In the text on myosin head efficiency, rewrite the part starting at "As can be seen" and ending at "and 0.6 Po.", swapping "isotonic load" for "external load".

» TEXT SHOWN:

....................

As can be seen in Figure 21, the values of Ps increased nearly linearly with the distance of fiber shortening irrespective of the amount of isotonic load. The relative value of efficiency of individual myosin heads (E), averaged over the period of work production, can thus be estimated as E = W/(Pu - Pi) = W/Ps, using the results in Figures 20 and 21. The dependence of E (expressed relative to the maximum value E_max) on the amount of isotonic load is shown schematically in Figure 22, together with values of W, Pu, Pi and Ps. The efficiency versus load relation was also bell-shaped, with a broad peak between 0.5 and 0.6 Po.

....................

» GIVEN DATA:

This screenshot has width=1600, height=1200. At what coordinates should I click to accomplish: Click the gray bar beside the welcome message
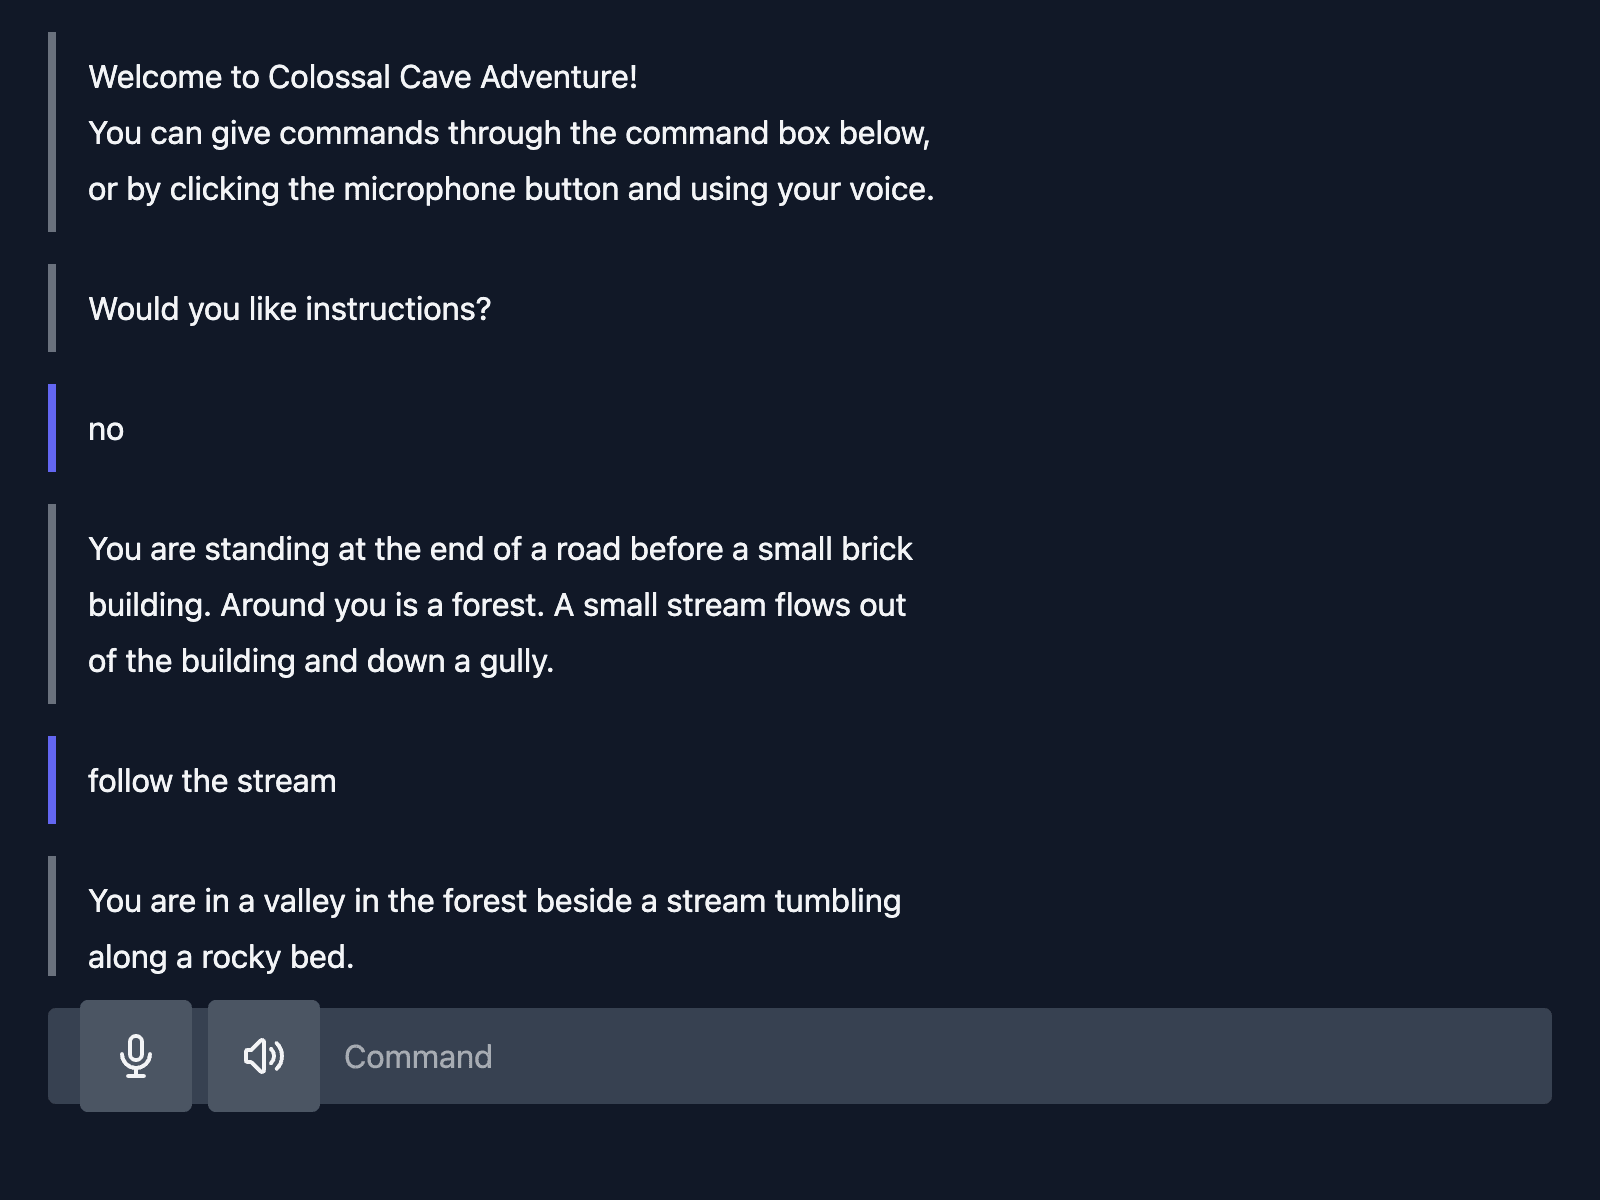click(x=52, y=132)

....................

» YOUR RESPONSE:
As can be seen in Figure 21, the values of Ps increased nearly linearly with the distance of fiber shortening irrespective of the amount of external load. The relative value of efficiency of individual myosin heads (E), averaged over the period of work production, can thus be estimated as E = W/(Pu - Pi) = W/Ps, using the results in Figures 20 and 21. The dependence of E (expressed relative to the maximum value E_max) on the amount of external load is shown schematically in Figure 22, together with values of W, Pu, Pi and Ps. The efficiency versus load relation was also bell-shaped, with a broad peak between 0.5 and 0.6 Po.